Instead, defendant claimed on appeal that the State’s argument that de novo review applied was
inappropriate and that the case revolved around the trial court’s credibility determinations.
Specifically, defendant argued that because the trial court found defendant’s testimony more
credible than Officer Cunningham’s on the issue of whether her grandson was restrained in his
car seat, Officer Cunningham’s entire testimony was not credible, and the trial court “may not”
have believed “anything else he testified about.”

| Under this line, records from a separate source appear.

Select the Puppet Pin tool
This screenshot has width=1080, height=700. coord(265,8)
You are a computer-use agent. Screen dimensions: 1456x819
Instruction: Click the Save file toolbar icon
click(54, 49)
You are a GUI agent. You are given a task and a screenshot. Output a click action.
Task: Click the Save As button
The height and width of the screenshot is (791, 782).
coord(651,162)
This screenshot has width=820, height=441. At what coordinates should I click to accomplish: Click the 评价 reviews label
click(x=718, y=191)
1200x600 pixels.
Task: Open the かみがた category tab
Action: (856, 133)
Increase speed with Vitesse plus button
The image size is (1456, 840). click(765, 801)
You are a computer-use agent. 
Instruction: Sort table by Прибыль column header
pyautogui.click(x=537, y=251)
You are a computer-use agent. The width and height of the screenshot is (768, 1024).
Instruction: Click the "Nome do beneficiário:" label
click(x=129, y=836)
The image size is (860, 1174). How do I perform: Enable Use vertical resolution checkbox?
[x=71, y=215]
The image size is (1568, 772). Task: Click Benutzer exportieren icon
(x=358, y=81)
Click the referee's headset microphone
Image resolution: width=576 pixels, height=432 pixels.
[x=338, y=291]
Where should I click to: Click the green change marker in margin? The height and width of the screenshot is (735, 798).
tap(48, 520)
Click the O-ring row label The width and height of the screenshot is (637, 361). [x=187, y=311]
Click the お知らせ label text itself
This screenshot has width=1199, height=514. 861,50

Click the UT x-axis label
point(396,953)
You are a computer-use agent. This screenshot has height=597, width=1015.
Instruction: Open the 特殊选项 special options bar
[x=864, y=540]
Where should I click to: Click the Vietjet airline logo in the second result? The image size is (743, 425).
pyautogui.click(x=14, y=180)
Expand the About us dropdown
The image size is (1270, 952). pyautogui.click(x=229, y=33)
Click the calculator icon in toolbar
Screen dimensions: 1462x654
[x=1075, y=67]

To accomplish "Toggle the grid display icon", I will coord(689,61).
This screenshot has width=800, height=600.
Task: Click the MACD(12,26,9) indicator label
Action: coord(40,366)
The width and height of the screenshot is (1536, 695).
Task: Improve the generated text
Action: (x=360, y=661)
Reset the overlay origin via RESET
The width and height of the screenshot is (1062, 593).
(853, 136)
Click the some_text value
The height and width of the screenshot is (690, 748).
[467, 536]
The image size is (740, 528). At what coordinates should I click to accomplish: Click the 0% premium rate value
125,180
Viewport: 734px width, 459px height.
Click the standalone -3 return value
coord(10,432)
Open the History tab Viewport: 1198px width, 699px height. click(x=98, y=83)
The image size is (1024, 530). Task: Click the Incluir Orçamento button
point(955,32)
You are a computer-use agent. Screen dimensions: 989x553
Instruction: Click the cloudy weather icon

¶ 16 This court found that the record did not support defendant’s argument that the trial court
may have rejected all of Officer Cunningham’s testimony as incredible. The record showed that
the court singled out only the car seat testimony as incredible, expressly stating, “On that issue I
found that Miss Yanez is more credible.” The rest of Officer Cunningham’s testimony was
uncontested, and the trial court relied on his testimony in setting out its findings as to why that
evidence was sufficient for the investigatory stop.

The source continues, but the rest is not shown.